EGU22-6650, updated on 28 Mar 2022
https://doi.org/10.5194/egusphere-egu22-6650
EGU General Assembly 2022
© Author(s) 2022. This work is distributed under
the Creative Commons Attribution 4.0 License.

Nature of Deep Earthquakes in the Pacific Plate from Unsupervised Machine Learning

Gilbert Mao1,2, Thomas Ferrand3, Jiaqi Li4, Brian Zhu5, Ziyi Xi2, and Min Chen2
Gilbert Mao et al.
  • 1William Mason High School, Mason, Ohio, 45040, United States of America
  • 2Department of Computational Mathematics, Science and Engineering, Michigan State University, East Lansing, MI 48824, USA
  • 3Institute of Geological Sciences, Freie Universität Berlin, 12249 Berlin, Germany
  • 4Department of Earth, Planetary, and Space Sciences, University of California, Los Angeles, CA 90095, USA
  • 5Department of Statistics and Data Science, Yale University, New Haven, CT 06520, USA

Deep earthquakes, 300 to 700 km deep, have been observed for decades and shown to originate from major mineral transformations occurring at these depths, including phase transitions of olivine and pyroxenes. Yet, we still do not fully grasp their mechanism. Although transformational faulting in the rim of the metastable olivine wedge (MOW) is hypothesized as a triggering mechanism of deep-focus earthquakes, there is no direct seismic evidence of such rim. Variations of b-value – slope of the Gutenberg-Richter distribution – have been used to decipher triggering and rupture mechanisms of earthquakes. However, regarding deep-focus earthquakes the detection limit prevents full understanding of rupture nucleation at all sizes.

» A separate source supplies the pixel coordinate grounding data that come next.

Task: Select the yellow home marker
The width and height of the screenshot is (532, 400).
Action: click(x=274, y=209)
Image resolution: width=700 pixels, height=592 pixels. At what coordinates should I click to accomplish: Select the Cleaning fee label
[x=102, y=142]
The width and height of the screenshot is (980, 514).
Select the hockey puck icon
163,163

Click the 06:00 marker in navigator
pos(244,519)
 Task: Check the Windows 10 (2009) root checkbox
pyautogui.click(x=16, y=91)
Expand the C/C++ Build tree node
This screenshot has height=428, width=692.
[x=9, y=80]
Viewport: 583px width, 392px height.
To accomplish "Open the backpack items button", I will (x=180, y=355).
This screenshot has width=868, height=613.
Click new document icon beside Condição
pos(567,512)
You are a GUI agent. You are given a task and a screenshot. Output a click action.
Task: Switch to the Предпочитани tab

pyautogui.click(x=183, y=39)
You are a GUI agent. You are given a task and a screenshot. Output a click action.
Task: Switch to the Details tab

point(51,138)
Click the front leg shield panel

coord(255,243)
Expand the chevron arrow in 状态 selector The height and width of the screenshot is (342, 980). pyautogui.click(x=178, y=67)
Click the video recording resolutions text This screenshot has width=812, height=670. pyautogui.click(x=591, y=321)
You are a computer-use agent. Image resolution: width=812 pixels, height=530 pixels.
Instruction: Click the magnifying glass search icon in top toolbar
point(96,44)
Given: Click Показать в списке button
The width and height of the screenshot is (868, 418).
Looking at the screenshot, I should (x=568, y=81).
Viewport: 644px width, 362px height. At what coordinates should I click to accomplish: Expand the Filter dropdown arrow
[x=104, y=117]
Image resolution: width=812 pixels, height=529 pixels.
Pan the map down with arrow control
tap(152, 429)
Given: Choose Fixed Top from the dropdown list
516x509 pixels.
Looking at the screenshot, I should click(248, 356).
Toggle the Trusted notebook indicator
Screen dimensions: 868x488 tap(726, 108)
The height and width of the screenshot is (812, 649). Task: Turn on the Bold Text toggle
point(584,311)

With one of the most complete catalogs, the Japan Meteorological Agency (JMA) catalog, we estimate the b values of deep-focus earthquakes (> 300 km) of four clusters in the NW Pacific Plate based on unsupervised machine learning. The applied K-means, Spectral and Gaussian Mixture Models Clustering algorithms divide the events into four clusters. For the first time, we observe kinks in the b values with abrupt reductions from 1.5–1.8 down to 0.7–1.0 at a threshold Mw of 3.7–3.8 for the Honshu and Izu clusters, while normal constant b values (0.9–1.0) are observed for the Bonin and Kuril clusters.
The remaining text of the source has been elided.